The measures had been suspended since 2005, but Havana required their total elimination as a condition for normalizing relations with the EU.

“Officially there has not been formal answer to the EU, but there has been an increase in repression; the police presence in the streets has been a lot more visible and there are growing difficulties in transport between provinces,” said Valdés.

On Fidel Castro’s reaction to subjects such as the lifting of the sanctions, which have been viewed by many as proof that there are discrepancies within the state, Valdés stated that “it is clear that a hard line exists and a more moderate one, not only in this case, but in many others that are coming out more often.”

In a reflection published after the decision of the twenty-seven, Castro qualified the EU’s gesture as one of “enormous hypocrisy.”

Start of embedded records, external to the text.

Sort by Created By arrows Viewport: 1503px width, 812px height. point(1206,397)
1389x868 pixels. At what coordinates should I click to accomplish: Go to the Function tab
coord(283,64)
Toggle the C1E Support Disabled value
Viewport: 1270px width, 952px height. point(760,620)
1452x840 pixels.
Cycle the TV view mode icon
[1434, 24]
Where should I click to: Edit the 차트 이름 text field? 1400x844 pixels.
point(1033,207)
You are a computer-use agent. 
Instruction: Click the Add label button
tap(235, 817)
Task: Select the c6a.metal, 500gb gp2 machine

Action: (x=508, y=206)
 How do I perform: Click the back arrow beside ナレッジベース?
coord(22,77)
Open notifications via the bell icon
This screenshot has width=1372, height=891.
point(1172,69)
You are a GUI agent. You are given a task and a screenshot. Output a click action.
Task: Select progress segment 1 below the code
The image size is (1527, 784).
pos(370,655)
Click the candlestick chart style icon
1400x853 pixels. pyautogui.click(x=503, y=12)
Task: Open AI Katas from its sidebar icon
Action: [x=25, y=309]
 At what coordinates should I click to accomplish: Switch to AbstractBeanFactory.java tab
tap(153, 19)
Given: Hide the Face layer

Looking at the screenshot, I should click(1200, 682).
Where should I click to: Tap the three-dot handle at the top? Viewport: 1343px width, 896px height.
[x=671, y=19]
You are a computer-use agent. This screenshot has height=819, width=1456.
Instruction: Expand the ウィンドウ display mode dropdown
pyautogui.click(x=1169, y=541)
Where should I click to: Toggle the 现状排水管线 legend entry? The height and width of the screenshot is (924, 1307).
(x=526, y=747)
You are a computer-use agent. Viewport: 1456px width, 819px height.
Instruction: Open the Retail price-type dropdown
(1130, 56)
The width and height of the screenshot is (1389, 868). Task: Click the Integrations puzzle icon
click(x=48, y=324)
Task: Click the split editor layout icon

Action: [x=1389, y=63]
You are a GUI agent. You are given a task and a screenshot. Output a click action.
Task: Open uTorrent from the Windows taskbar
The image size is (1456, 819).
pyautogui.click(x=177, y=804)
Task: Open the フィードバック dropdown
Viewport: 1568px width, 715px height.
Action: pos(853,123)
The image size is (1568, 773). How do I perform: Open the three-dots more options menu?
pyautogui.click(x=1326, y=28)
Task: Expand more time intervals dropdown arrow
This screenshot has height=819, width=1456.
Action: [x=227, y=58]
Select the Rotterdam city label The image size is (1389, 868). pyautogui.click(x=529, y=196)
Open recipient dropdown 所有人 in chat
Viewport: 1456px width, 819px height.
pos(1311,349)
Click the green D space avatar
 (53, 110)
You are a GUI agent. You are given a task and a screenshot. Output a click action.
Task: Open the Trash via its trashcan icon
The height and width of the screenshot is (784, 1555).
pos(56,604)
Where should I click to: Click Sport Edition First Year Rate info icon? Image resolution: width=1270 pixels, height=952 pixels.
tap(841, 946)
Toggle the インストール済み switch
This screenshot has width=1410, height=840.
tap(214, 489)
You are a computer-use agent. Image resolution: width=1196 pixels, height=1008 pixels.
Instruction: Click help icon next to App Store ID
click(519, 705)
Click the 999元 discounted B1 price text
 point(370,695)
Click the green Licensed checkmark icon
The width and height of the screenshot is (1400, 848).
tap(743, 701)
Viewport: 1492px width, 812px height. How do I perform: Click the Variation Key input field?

Valdés, who directed the Pinar del Rio diocese’s Vitral magazine until April of 2007 – when, he said, that the new bishop ‘intervened’ by saying that he wanted “to avoid even the slightest friction” with the government, has just published the fourth issue of Convivencia, which includes contributions from the independent economist Oscar Espinosa Chepe and the blogger Yoani Sánchez, among others.

When asked pointedly if he has suffered any retaliation because of his new publication, Valdés recalled that “Néstor Pérez, a law student, was expelled of the University of Pinar del Rio for writing an audiovisual criticism of the series on the Spanish transition of Victoria Prego.”

“Other collaborators have already had to endure pressure in their workplace or studies.” These are “consequences that every alternative civic project can expect in a totalitarian society,” added Valdés, who rejected being a ‘cyber-dissident.’

“I am not a political opponent, with a program and a party, but I think differently than the system. I am a civic cheerleader. Civil society is being born in Cuba right now and it is in the ‘third leg,’ together with the government and the opposition, where we want to work,” he pointed out.